新建築7月号の隈さんの論文を読んだ。
なんだか最近もやもやと思ってた事を鮮やかに言い当ててくれていて、驚嘆した。
内容は、
コルブや丹下さんの都市計画は、本気で実現しようと思ってた訳ではなく、自分のグッズ(建築)を売るためのポスターだったのではないか。
そして磯崎さんの広島の廃墟の絵も、もちろんポスターであり、丹下さんとの決別を表明したものだったのではないか。
当時はマスメディアが機能し、政治も資本(民間)も社会のOSとなっていたが、個対個のコミュニケーションが可能となった現代では、都市計画という概念も変化しつつある。
ブダペスト(政府)とマレーシア(民間資本)のコンペがポシャリかけているが、そもそもそのコンペは説得や投資家を募るポスターの募集だったに過ぎない。
しかし、大阪の朝日放送では、お隣さんと共に、敷地内に通り抜ける孔を仕掛けた。そしたらNPO団体から隣接の川に渡し船を復活させようという企画がやってきた。
大規模な都市計画は20世紀でなく19世紀までしか通用しなかった。20世紀は宣伝ポスターになっていたからだ。そしてひとまず敷地のオトナリさんに声をかけて、そこから波及する都市計画もあるのかもしれない。

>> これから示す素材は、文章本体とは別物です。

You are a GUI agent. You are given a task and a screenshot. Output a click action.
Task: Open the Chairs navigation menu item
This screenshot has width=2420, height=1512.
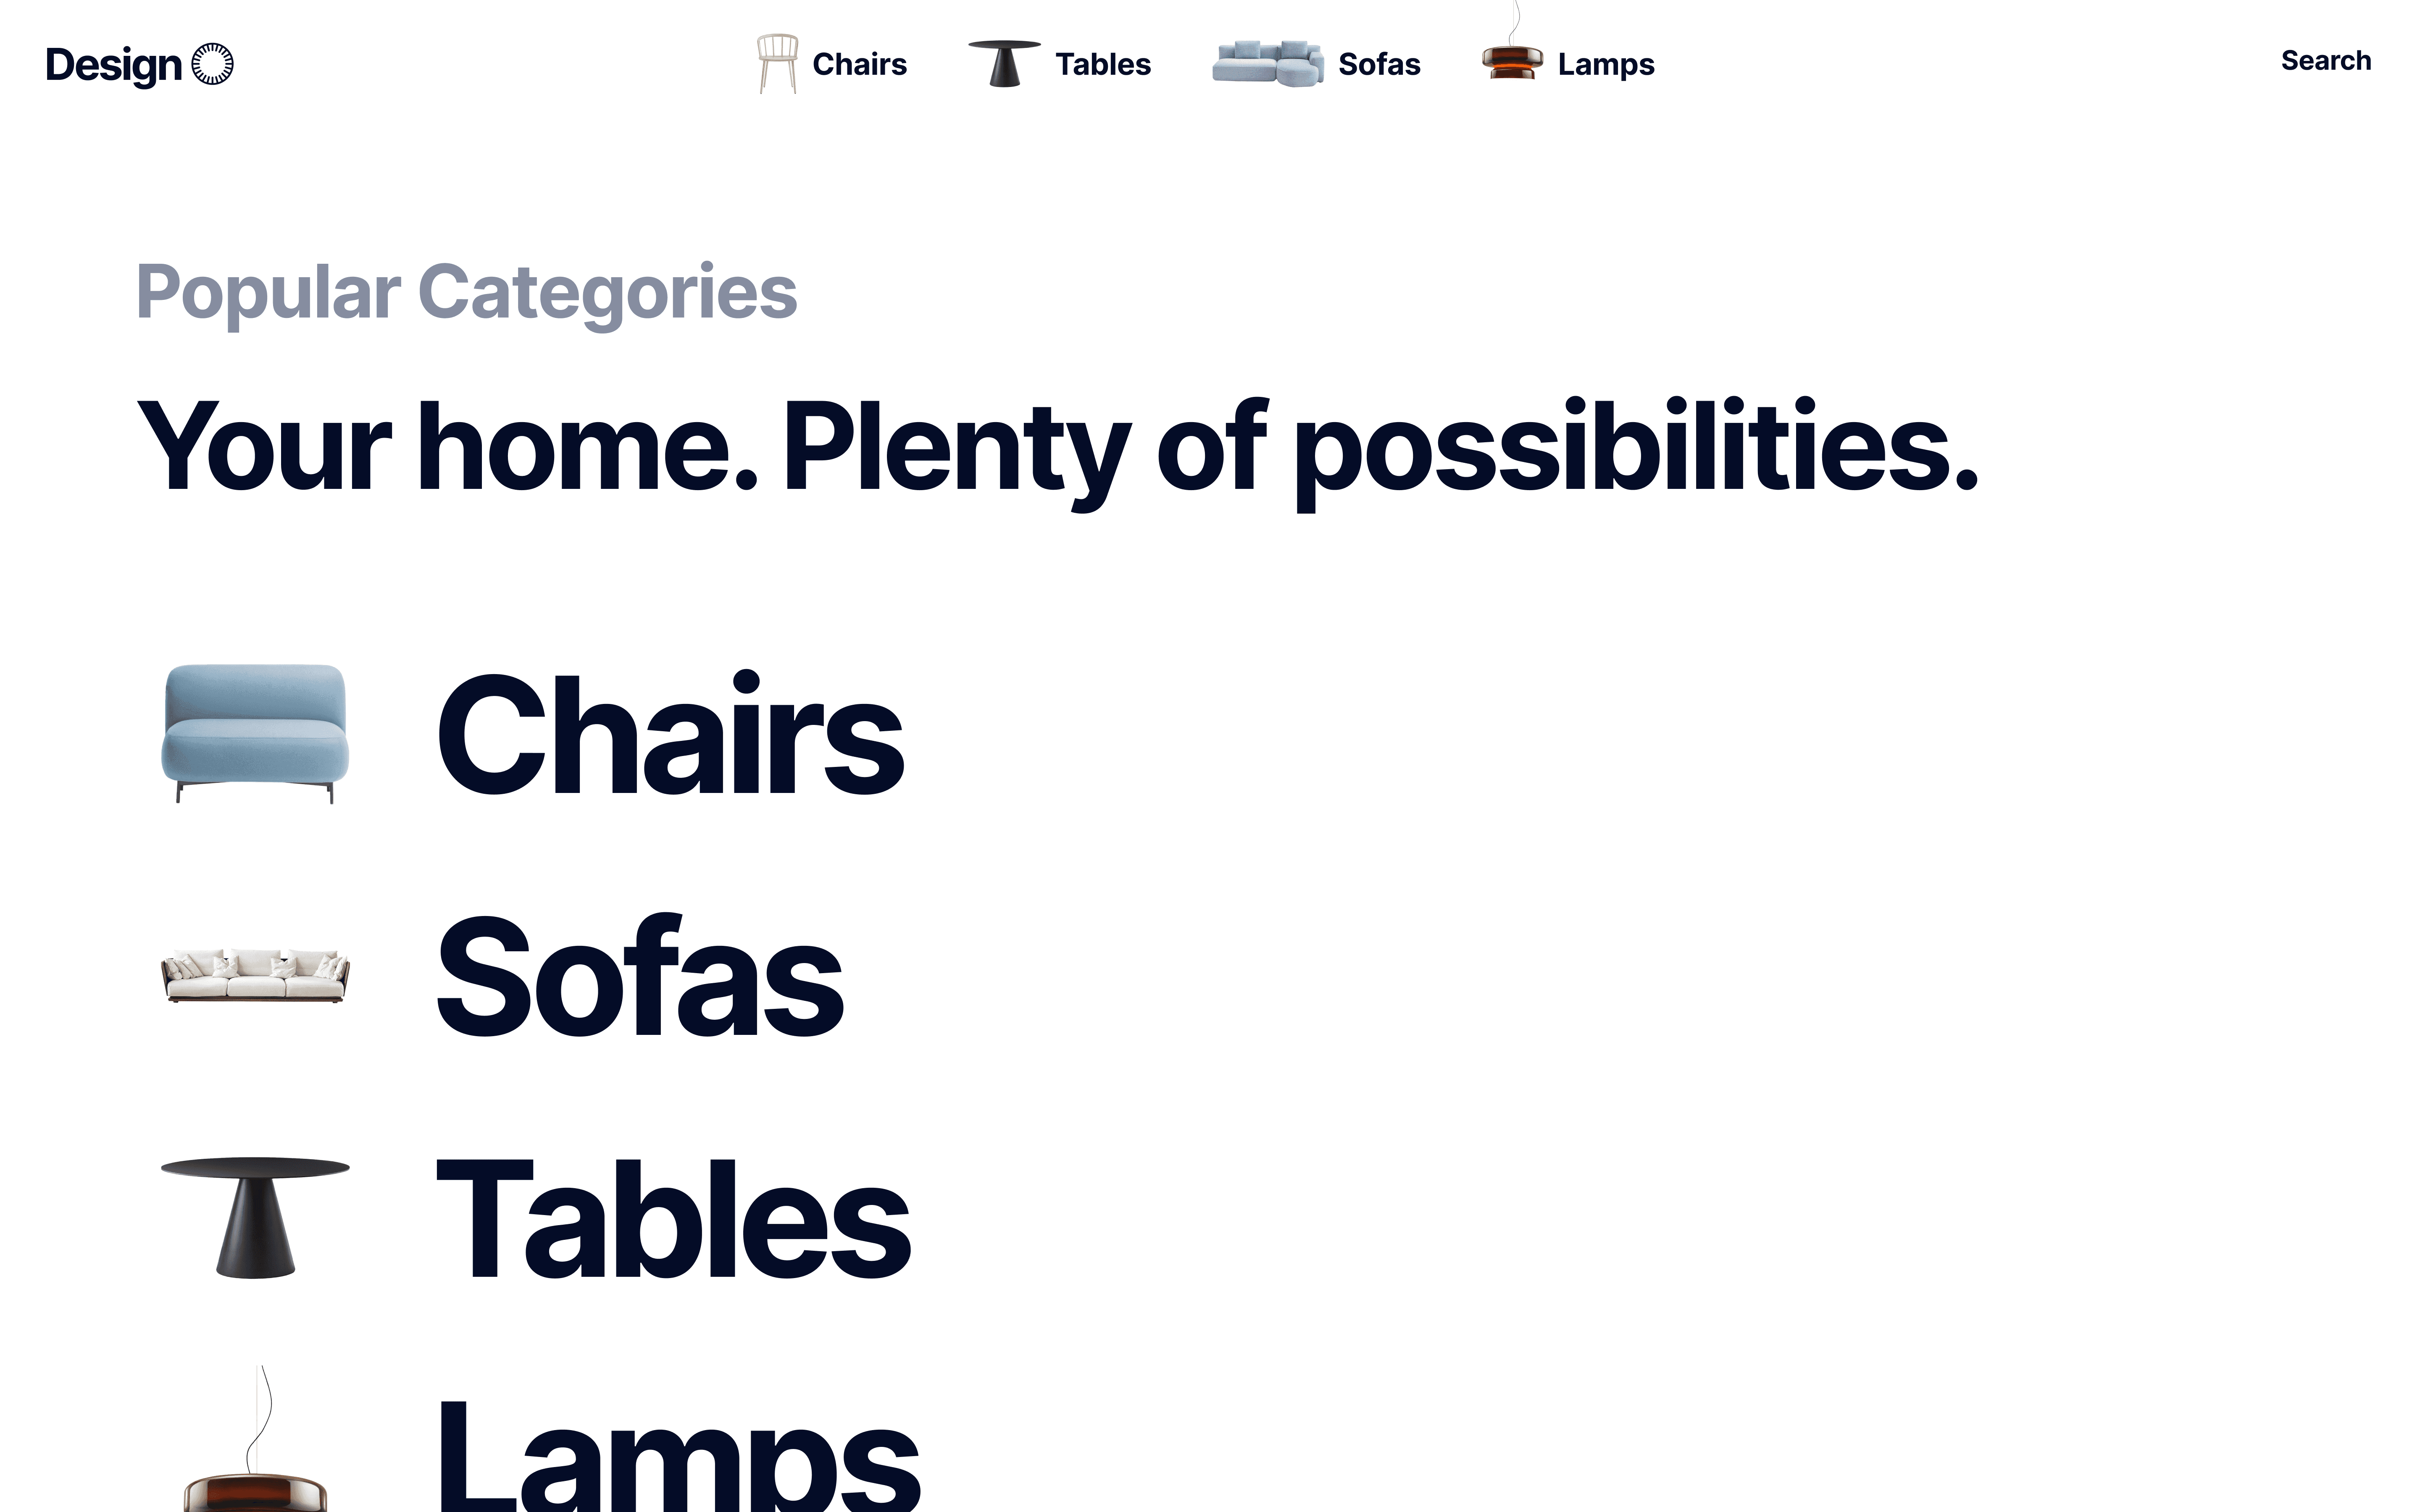click(x=859, y=64)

大阪の朝日放送含む街区内でのデザイン自体はなんだかでこぼこで好みではないけど、少なくともプログラム上の協同というのは確実に都市(利用者)に貢献する。
当たり前なようで、縦割り社会では実現しづらかったことが、実現する社会に一歩近づいたと思う。バラバラ分譲開発だった汐留での反省が、生きてきたのかもしれない。
最近、隈さんの『新都市論TOKYO』を一気に読んだ。そして今は『新建築入門』を読んでいる。確実に今、最も好きな建築家と言えます。